キヤノン、2009年「写真新世紀」グランプリを決定


 キヤノンは20日、2009年の「写真新世紀」グランプリ選出公開審査会を東京都写真美術館で行なった。同美術館で29日まで開催中の「写真新世紀 東京展2009」のグランプリを選出する審査会で、会場には事前申し込みをした150名が観覧に訪れた。

 写真新世紀は、写真表現の新たな可能性に挑戦する新人写真家の発掘・育成・支援を目的とした公募コンテスト。キヤノンが1991年より主催している。今回は4月14日から6月11日まで応募を受け付けていた。

作品展示を行なう地下1階展示の様子

 審査会は、優秀賞受賞者5名が15分ずつ作品のプレゼンテーションを行ない、質疑応答ののち、審査員が別室でグランプリを選出する。審査員は、写真家の荒木経惟氏、写真評論家の飯沢耕太郎氏、森美術館館長の南條史生氏に加え、ゲスト審査員としてアートディレクターの榎本了壱氏とフォトグラファーの蜷川実花氏を迎えた5名。優秀賞は5名の審査員が1名ずつ選出した。

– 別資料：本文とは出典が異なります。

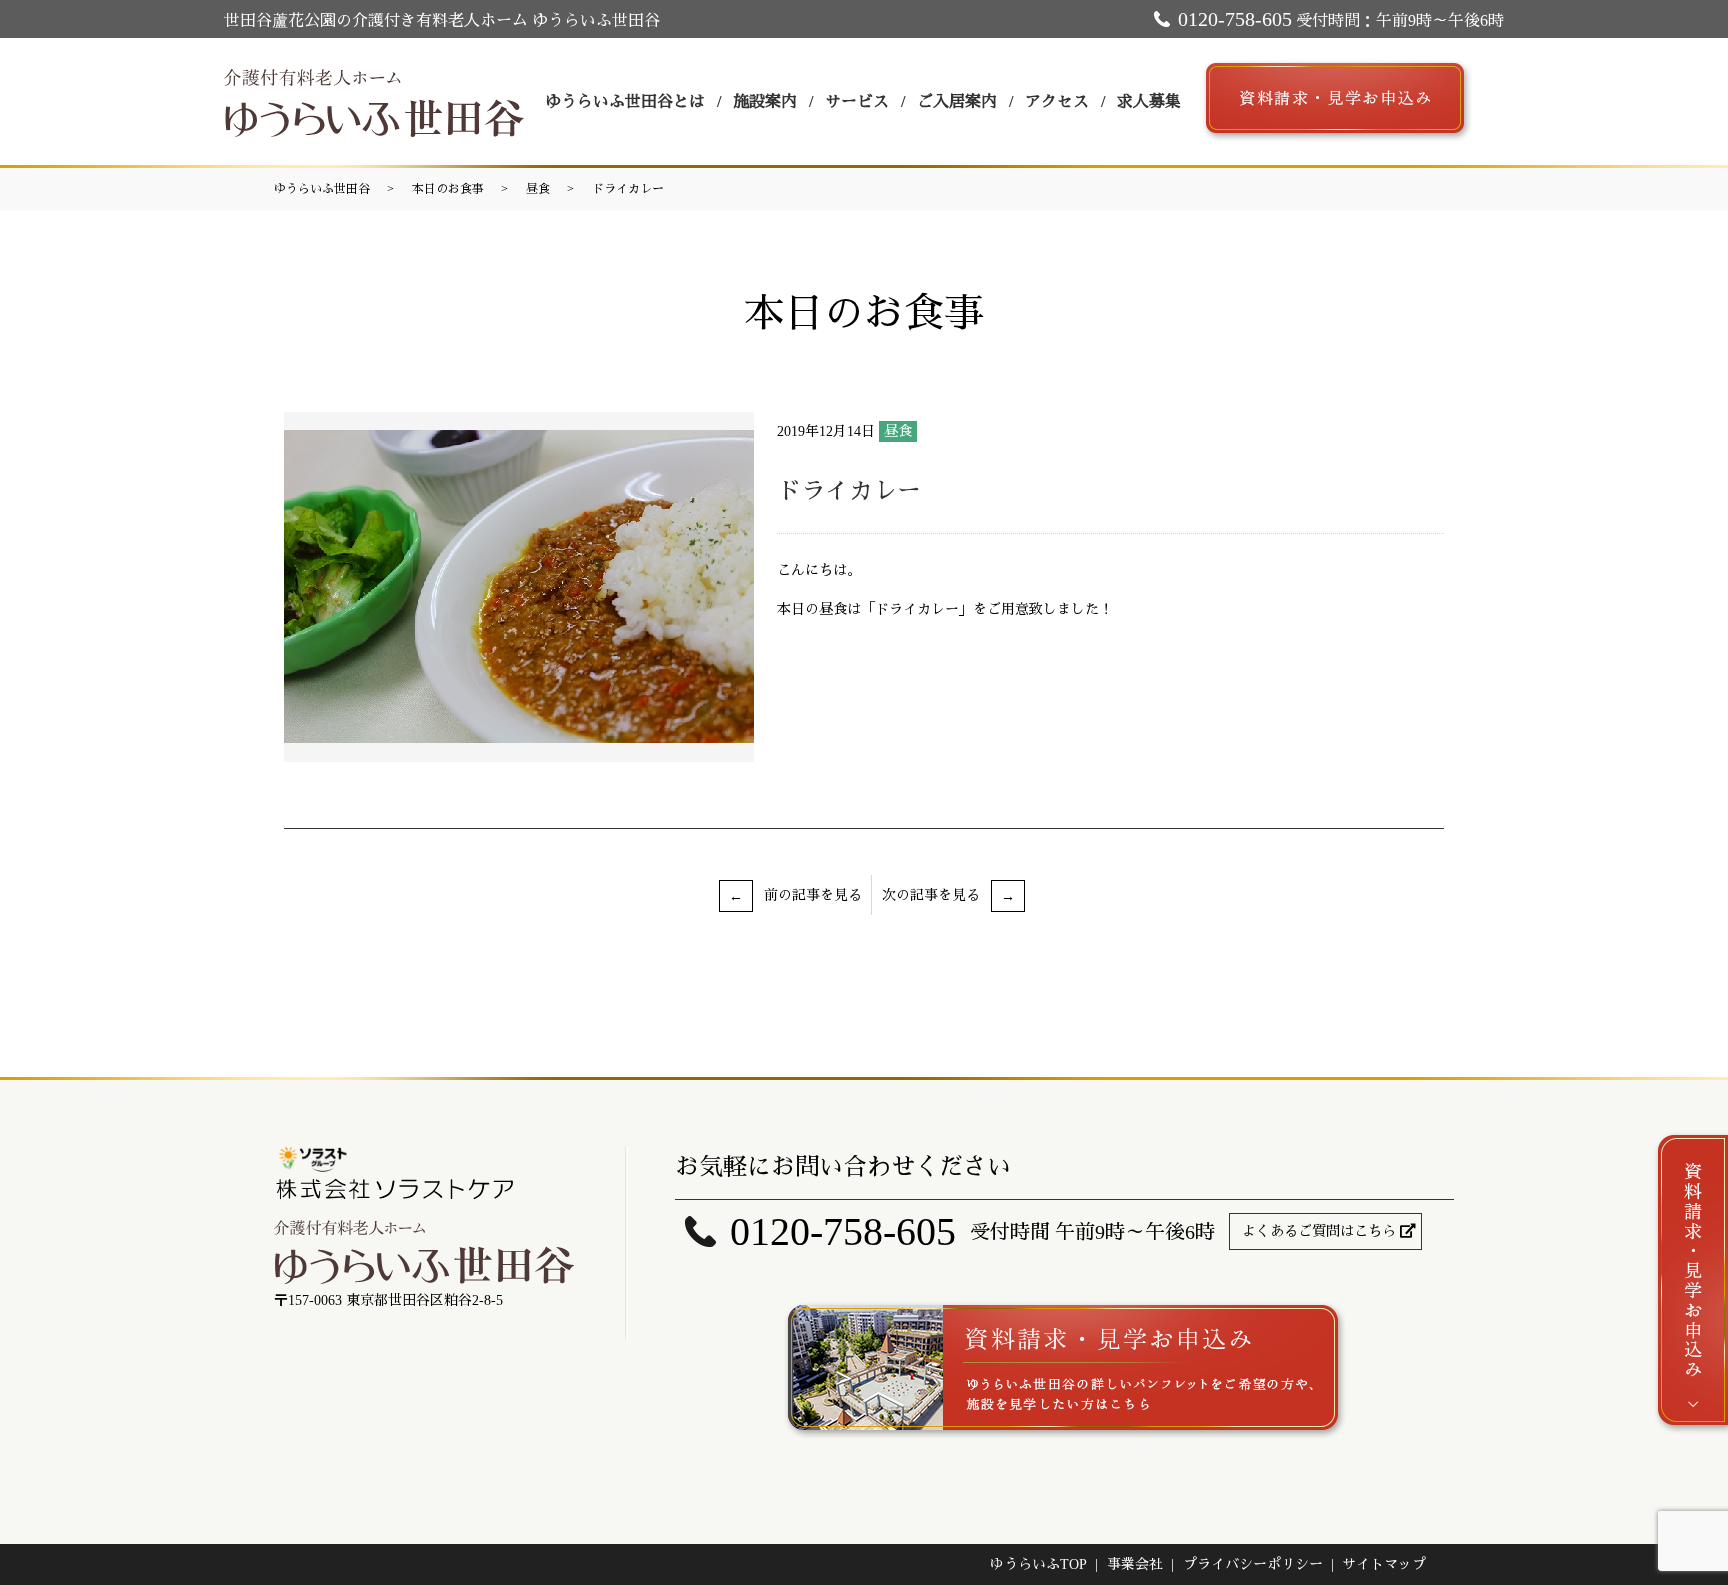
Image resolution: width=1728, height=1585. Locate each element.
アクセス (1057, 101)
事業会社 (1135, 1564)
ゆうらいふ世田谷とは (625, 101)
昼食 (538, 189)
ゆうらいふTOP (1038, 1564)
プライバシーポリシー (1253, 1564)
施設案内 (765, 101)
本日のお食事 (448, 189)
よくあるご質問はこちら (1319, 1231)
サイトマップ (1384, 1564)
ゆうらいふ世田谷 (322, 189)
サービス (857, 101)
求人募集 (1149, 101)
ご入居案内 (957, 101)
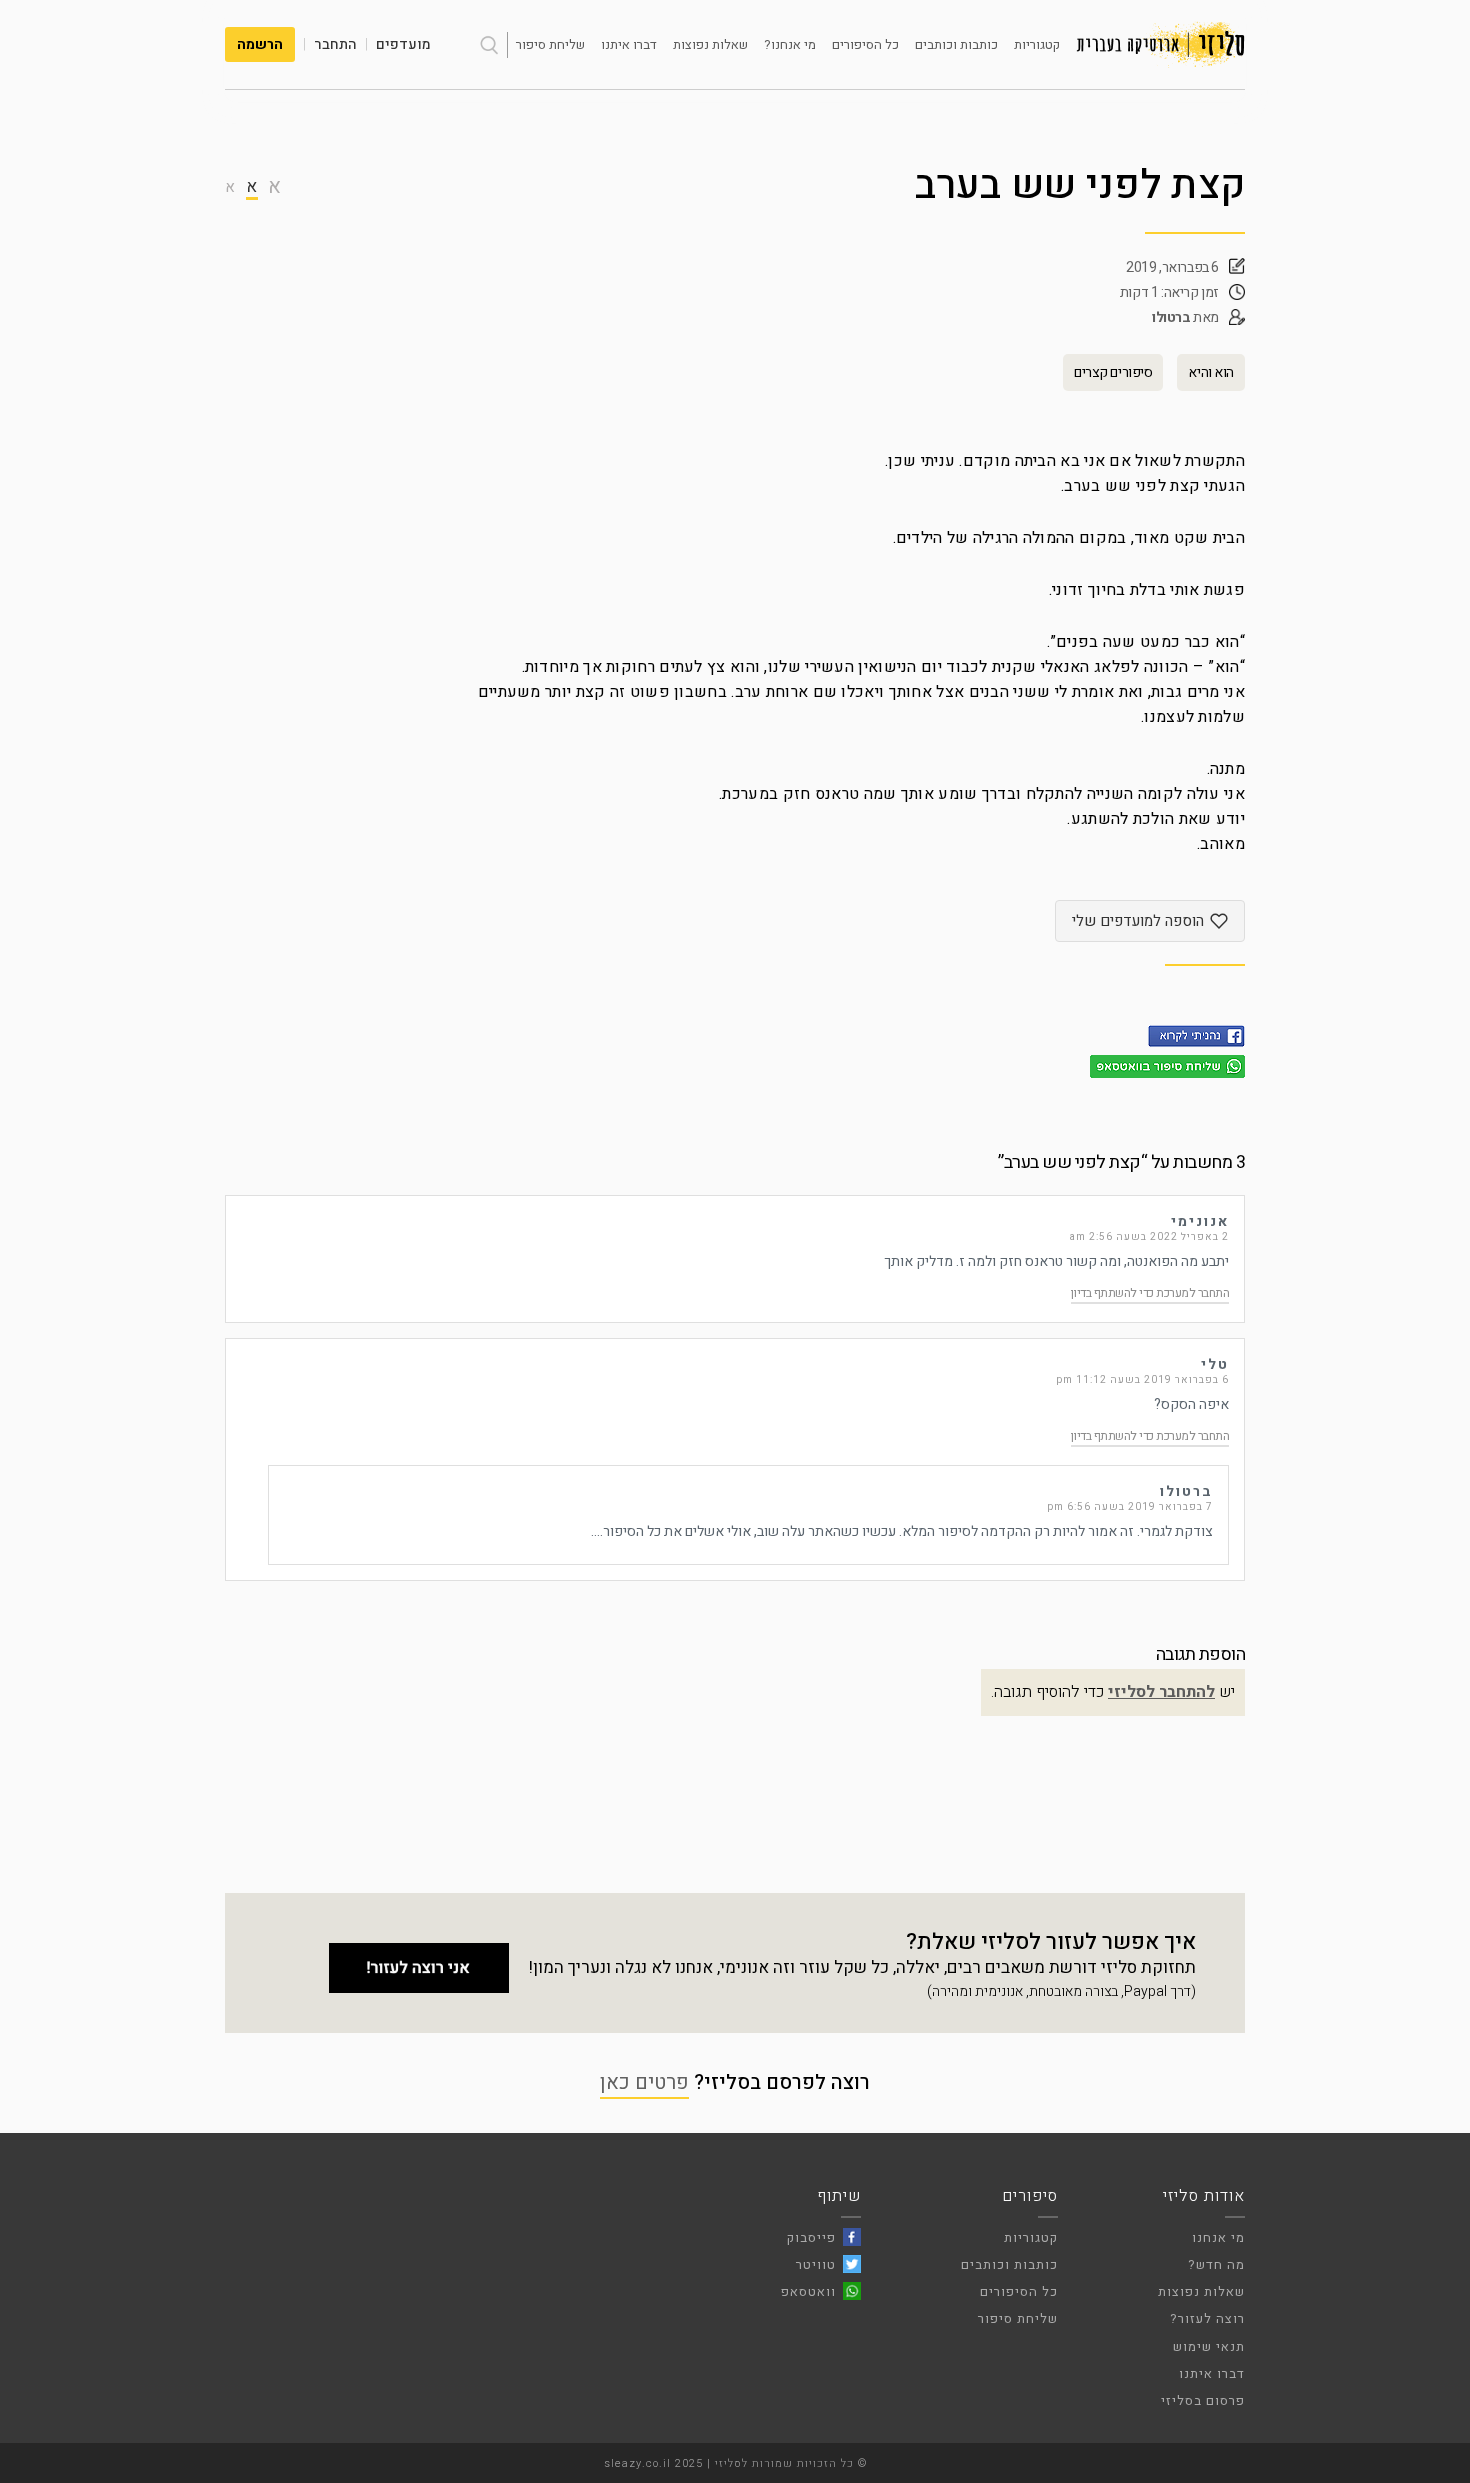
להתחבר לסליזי (1161, 1692)
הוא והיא (1211, 372)
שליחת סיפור (550, 44)
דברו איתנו (629, 44)
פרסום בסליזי (1203, 2400)
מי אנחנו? (790, 44)
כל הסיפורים (865, 44)
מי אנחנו (1218, 2237)
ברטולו (1171, 317)
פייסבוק (811, 2237)
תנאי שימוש (1209, 2346)
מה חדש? (1216, 2264)
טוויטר (816, 2264)
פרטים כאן (644, 2082)
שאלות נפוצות (710, 44)
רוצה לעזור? (1207, 2318)
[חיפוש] (489, 45)
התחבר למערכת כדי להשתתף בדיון (1150, 1293)
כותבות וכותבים (956, 44)
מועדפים (403, 44)
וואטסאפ (808, 2291)
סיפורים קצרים (1113, 372)
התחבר (335, 44)
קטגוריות (1037, 44)
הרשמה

 写真家の篠山紀信氏の事務所にいたという杉山正直氏は、中南米12カ国を旅しながら撮影し、「オレハ・オララ」と名づけた作品で優秀賞を受賞。「背景が変わってもずっとそこにいる自分」がコンセプト。「僕は僕の作品の一部」をテーマに、腕を伸ばした自分撮りの姿勢で全ての写真を撮影した。写真の中で必ず横を向く理由を「自分の後ろに薄い壁ができてしまう気がするから」と語った。

杉山正直氏。このとき撮影した写真を次回作の1枚目にするという杉山氏を選出した榎本了壱氏

 作品についてニュース仕立てのプレゼンテーションを行なった安森信氏は、地元山口県長門市の現役で働く60歳以上の女性30人を撮影した作品「女性賛歌」を制作。母の働く姿を写真に収めてこなかったことに対する後悔がきっかけだった。30人の撮影は、撮影したモデルに次のモデルを紹介してもらうという形式で進めた。アポイントの当日に撮影へ向かうと、皆おしゃれをして待っていたという。

 安森氏は過去数回にわたり、様々な表現に取り組みつつ写真新世紀に応募していたが、優秀賞に選ばれたことはなかった。安森氏を選出した荒木経惟氏は、真正面から被写体を撮影した今回の作風に対し「こういう写真は被写体が表現してるから表現はいらない」とコメント。試行錯誤の末に「原点に立ち返った」という安森氏の姿勢も評価していた。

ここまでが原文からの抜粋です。